AI SOC solutions, in many cases, are more effective at delivering the promised automation without this heavy burden. They often use more sophisticated, machine-learning-driven engines that can dynamically create and execute investigative workflows based on the context of an alert, rather than relying on brittle, manually-coded playbooks.
So, should a "happy SOAR user" move to an AI SOC solution? It depends. While their SOAR might be delivering results, it could be at a high maintenance cost. An AI SOC solution could significantly reduce this burden. Moreover, there are cases where organizations have adopted a hybrid approach. They might use their SOAR platform for specific, well-defined use cases like vulnerability management and access management, where the playbooks are simple and relatively static, while adopting an AI SOC platform for the more dynamic and complex needs of triage and investigation.
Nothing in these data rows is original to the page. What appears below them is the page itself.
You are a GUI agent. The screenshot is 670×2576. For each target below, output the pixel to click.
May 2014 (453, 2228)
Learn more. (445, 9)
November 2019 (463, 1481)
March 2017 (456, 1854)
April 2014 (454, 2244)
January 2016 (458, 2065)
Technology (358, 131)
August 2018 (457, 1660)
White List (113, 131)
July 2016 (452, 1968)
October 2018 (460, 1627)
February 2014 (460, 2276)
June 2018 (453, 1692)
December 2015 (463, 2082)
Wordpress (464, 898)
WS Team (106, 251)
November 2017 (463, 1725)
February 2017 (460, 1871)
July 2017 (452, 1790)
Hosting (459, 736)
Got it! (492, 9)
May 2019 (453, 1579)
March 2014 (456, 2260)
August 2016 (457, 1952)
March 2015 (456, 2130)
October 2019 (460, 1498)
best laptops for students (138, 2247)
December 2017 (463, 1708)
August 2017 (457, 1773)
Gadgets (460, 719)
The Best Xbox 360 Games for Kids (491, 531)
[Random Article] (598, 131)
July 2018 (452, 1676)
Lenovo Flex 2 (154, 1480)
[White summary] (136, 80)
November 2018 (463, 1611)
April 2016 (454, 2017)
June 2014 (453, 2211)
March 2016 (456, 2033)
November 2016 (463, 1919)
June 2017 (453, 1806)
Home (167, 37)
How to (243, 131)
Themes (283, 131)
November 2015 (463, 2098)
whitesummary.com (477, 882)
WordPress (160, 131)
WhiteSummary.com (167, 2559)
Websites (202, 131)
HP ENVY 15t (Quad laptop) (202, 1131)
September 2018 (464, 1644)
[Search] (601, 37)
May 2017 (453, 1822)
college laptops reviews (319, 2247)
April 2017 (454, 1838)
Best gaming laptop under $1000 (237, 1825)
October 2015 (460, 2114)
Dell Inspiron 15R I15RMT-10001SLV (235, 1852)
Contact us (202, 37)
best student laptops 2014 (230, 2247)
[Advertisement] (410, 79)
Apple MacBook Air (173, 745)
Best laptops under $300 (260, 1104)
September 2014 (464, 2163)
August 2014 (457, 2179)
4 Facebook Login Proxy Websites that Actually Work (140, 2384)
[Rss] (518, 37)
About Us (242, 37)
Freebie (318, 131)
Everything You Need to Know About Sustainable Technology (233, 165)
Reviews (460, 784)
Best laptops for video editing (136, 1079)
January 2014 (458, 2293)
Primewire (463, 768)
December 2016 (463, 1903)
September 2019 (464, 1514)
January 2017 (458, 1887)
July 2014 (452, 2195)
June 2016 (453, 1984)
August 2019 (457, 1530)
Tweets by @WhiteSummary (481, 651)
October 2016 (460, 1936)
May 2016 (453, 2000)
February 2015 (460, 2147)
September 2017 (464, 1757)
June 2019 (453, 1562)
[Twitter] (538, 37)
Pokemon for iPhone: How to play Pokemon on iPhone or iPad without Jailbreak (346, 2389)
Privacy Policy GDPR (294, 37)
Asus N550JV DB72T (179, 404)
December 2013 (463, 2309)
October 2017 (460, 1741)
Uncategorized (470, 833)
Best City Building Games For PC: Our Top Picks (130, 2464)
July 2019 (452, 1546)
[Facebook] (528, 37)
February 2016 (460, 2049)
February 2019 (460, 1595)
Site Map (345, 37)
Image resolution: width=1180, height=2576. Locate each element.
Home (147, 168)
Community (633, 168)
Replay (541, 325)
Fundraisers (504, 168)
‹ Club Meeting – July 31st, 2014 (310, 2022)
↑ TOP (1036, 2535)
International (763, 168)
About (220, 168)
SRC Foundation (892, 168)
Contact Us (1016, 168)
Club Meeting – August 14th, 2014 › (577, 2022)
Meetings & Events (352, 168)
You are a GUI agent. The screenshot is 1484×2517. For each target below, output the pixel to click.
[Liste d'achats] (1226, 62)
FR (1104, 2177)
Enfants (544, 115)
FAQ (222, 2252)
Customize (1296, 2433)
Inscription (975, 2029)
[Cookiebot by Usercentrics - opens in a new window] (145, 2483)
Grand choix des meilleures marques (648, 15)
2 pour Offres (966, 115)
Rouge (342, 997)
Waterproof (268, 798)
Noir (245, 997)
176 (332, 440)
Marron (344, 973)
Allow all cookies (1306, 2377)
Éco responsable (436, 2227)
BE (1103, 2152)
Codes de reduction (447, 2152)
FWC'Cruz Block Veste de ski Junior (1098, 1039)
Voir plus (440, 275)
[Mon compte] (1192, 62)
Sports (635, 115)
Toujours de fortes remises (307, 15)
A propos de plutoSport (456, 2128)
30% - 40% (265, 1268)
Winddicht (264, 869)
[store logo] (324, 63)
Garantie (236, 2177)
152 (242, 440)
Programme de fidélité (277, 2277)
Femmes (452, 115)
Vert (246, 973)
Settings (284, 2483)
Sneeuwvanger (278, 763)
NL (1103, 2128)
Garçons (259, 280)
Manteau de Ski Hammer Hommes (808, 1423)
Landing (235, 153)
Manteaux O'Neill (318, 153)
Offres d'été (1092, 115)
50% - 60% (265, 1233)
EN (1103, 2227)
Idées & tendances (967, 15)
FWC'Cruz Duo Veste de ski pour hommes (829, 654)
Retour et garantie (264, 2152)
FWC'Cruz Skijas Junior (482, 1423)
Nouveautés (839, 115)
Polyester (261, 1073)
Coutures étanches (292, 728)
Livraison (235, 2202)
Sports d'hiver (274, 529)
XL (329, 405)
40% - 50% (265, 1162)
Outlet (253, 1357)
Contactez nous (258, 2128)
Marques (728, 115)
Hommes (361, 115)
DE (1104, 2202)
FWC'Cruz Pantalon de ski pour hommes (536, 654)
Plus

In conclusion, AI SOC solutions are not a replacement for good detection or a simple band-aid for a broken system. They represent a new generation of technology that addresses the high-friction, high-effort gap between detection and response. They provide a more efficient, less burdensome way to automate investigations, validate alerts, and ultimately, free up human analysts to focus on true threats.
The questions from Erik Bloch and Anton Chuvakin are important, but the answer is clear: AI SOC solutions are not just hype. Of course, there will be exaggerated claims, as we always see during this phase of the hype cycle. But they are a necessary and valuable evolution in the fight to secure our digital world.